- **WHAT THIS TASK INVOLVES**
Copy the rows below word for word, leaving every line unchanged.
· · · · ·
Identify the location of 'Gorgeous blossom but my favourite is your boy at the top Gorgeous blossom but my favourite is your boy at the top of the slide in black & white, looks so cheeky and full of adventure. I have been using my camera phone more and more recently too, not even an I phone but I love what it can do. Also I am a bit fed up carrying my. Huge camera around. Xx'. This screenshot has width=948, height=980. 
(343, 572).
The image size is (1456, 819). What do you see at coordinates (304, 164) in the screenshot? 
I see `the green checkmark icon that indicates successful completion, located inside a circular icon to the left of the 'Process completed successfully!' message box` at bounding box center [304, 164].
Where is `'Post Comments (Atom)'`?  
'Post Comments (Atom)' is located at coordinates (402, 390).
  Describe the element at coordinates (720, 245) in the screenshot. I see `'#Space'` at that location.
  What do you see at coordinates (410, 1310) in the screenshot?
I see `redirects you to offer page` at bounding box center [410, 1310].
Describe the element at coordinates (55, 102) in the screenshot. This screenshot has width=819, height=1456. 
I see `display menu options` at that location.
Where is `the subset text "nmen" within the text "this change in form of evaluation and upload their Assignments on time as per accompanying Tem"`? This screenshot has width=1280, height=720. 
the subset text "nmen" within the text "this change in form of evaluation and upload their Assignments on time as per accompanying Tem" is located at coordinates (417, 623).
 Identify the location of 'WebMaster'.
· · · · ·
- **SOLVED PROBLEM**
Identify the location of 'Gorgeous blossom but my favourite is your boy at the top Gorgeous blossom but my favourite is your boy at the top of the slide in black & white, looks so cheeky and full of adventure. I have been using my camera phone more and more recently too, not even an I phone but I love what it can do. Also I am a bit fed up carrying my. Huge camera around. Xx'. This screenshot has width=948, height=980. 
(343, 572).
The image size is (1456, 819). What do you see at coordinates (304, 164) in the screenshot? 
I see `the green checkmark icon that indicates successful completion, located inside a circular icon to the left of the 'Process completed successfully!' message box` at bounding box center [304, 164].
Where is `'Post Comments (Atom)'`?  
'Post Comments (Atom)' is located at coordinates (402, 390).
  Describe the element at coordinates (720, 245) in the screenshot. I see `'#Space'` at that location.
  What do you see at coordinates (410, 1310) in the screenshot?
I see `redirects you to offer page` at bounding box center [410, 1310].
Describe the element at coordinates (55, 102) in the screenshot. This screenshot has width=819, height=1456. 
I see `display menu options` at that location.
Where is `the subset text "nmen" within the text "this change in form of evaluation and upload their Assignments on time as per accompanying Tem"`? This screenshot has width=1280, height=720. 
the subset text "nmen" within the text "this change in form of evaluation and upload their Assignments on time as per accompanying Tem" is located at coordinates (417, 623).
 Identify the location of 'WebMaster'.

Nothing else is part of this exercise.